This “new” digital art market offers a host of benefits according to its fans: democratisation, since anyone can access it via a screen; secure ownership recorded on the blockchain; more transparency; speedier payment to the artists as well as royalties paid on resale. Digital art allows direct contact with buyers, so bypassing the traditional gatekeepers. Conservationists also point out that digital art isn’t crated, shipped and so on, so saving the planet—although that is rather cancelled out by the current cost of mining currencies and minting NFTs.
So is all this creating a new and different market, or will the digital market end up looking more and more like the traditional art world?
I would argue that a parallel but similar world will emerge, mimicking the traditional art world. The desire to display and promote digital art beyond the private pleasures of a screen is already happening: exhibitions are springing up in New York, Cologne and even Beijing. But that is not all. While the traditional gatekeepers may be bypassed, choices still need to be made about the tsunami of art on offer: a busy collector will rarely have the time to trawl through all the offerings. Curatorial services are being set up with curators offering their services. Soon enough there will be a need for the infrastructure necessary for running a collection, even in a wallet: someone to make payments, others to keep track of works and loan requests, lawyers to write contracts. Sound familiar?
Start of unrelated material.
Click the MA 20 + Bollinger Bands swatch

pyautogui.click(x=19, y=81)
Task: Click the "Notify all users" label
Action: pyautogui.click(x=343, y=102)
Unfortunately, this new digital world is also seeing the arrival of the darker side of the traditional art world. Online copyright infringement cases in the digital world are already rife, along with theft and fraud, mirroring real world issues such as the cases against Richard Prince and Jeff Koons (who just lost an appeal in Paris). And stealing digital art—and minting and selling an NFTs for it—is unhappily far easier than setting up a brazen art heist in the real world.
Then there are issues around market control. We know that the Nahmad and Mugrabi families of traders have huge influence over the physical Picasso and Warhol markets, with their massive holdings and ability to support prices.
So what about Vignesh Sundaresan—aka MetaKovan—who bought the Beeple? He had already acquired the complete set of Beeple’s Everydays: the 2020 Collection, so cornering some of that market. And Sundaresan and his partner Anand Venkateswaran—aka Twobadour—are now selling tokens in their NFT fund, MetaPurse. Half of the tokens are owned by Sundaresan and his partner, 25% are “available for sale” to the general public and 2% belong to Beeple. And yes, you’ve guessed it, this is fractional ownership—just like in the physical world. Plus ça change….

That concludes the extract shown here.